It is this profit motive
that commoditizes art and elegance
to common supermarket product with a short
shelf life.
Yet the commoditization of culture is
not necessary a reflection of a failed economy as happened in the case of the Hausa popular
cultural industries. Nor was it an uncouth lack of appreciation of ‘high’ culture, or obsession with
capitalism. Not only was it universal, it was also necessary if it is to be free. True enough governments can
support art and archiving of culture – but at a doctrinaire expense – choosing what to support and what to
discard in line with its own ideology. This
compromises art and denies artists freedom of preservation of cultural
heritage, if they have to follow a
particular state ideology to get funding for their art. Either way, the artist
is caught between government ideology
and capitalist marketers, both who care not about his art and its cultural import, but about the payload –
in terms or ideological entrenchment or profit – to themselves. For instance,
Wasko (1981, p. 135) points out that ‘in the early beginnings of the film industry
in the United States, there was a strong relationship between bankers and the film industry, and subsequently, banks played a very
powerful role in the development of the industry.
Such collaboration between banks and
the film industry did not happen with regards to the Hausa cultural industries, nor even in the
Nollywood film industry. As Haynes (2017, p. 48) noted, ‘the government’s interest in Nollywood led to
the establishment in 2010 of a $200 million load fund to support the entertainment industry.’ However, the bureaucracy
attached to the accessing the funds
became too much such that many filmmakers did not bother to apply. Further,
‘banks make occasional personal
loans to filmmakers who put up their houses
as collateral, but no bank tried to establish
a serious relationship with the film industry’. It was only in 2007 that
EcoBank came up with a Project
Nollywood, which failed. Even in Hollywood, the profit motive was strong in financing, for as Wasko (1981, p.136)
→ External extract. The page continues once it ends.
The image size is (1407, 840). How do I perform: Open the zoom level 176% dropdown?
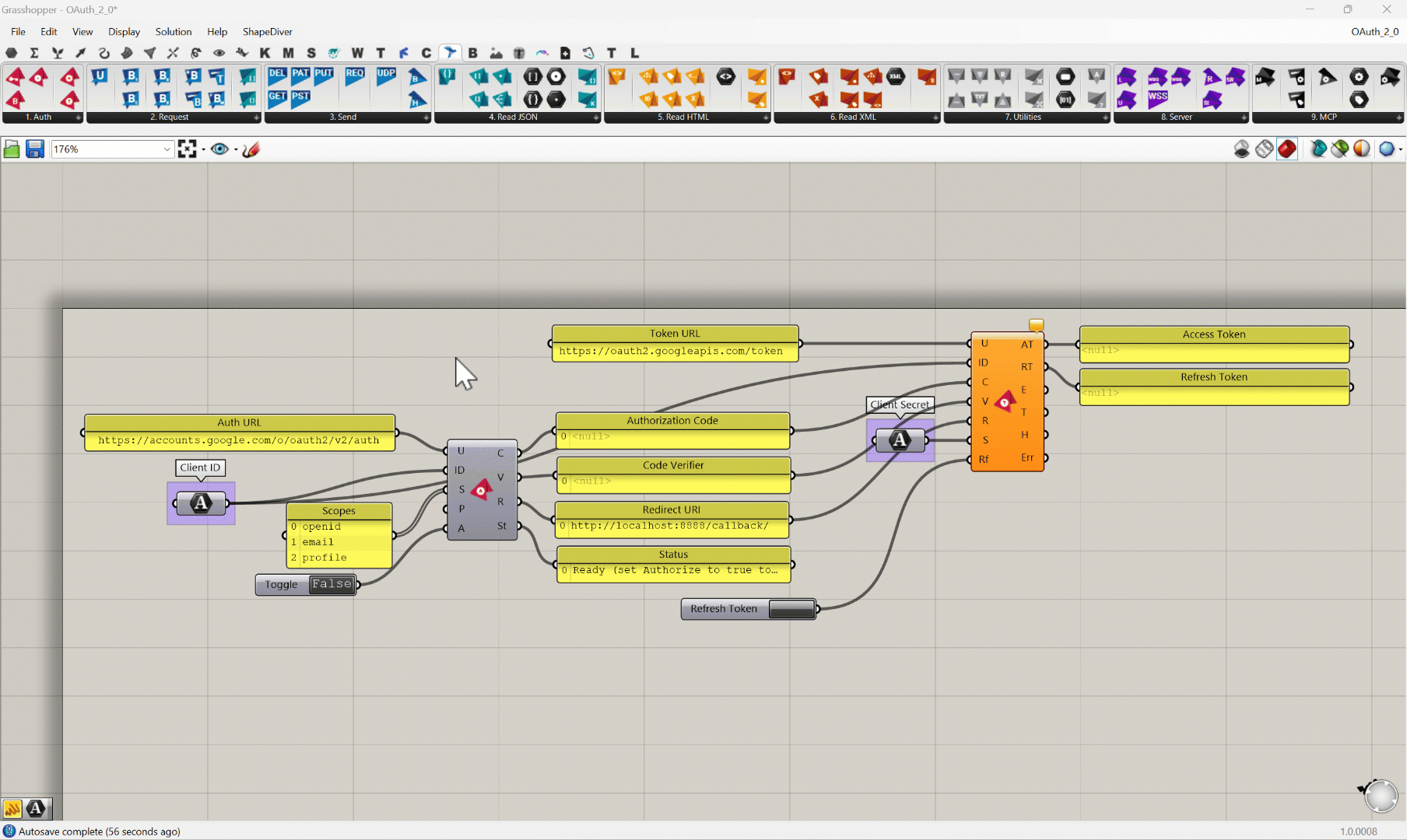[x=167, y=149]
further noted, ‘bankers and financiers have been attracted to the American
film industry for reasons other
than an interest in film or filmmaking per se. Film as
a creative art form or communications medium has been less important to bankers
than film as a commodity.’
And
yet, as this essay demonstrated, both filmmakers, producers
and marketers were motivated by the commodification of culture, rather than preservation of culture. Data from the larger fieldwork
indicates the chagrin
of Hausa filmmakers whenever references were made to the cultural
dysfunctionality of their films. Their arguments had always been that
fim is a business, not art, which explains
their opting out of the ‘business’ when it
became no longer viable.
Yet art and artistry, as expressions
of creativity and imagination first, and second as cultural practices, illuminate our inner lives and enrich our emotional world. They provide a map of our ethnographic
journey through life and keep fresh our ethnicities and identities.
Commodification trivializes this
significance and robs us of the opportunity to preserve our creativity for the
future generation—something which
Renaissance artists, innovators and creators had been able to do for us.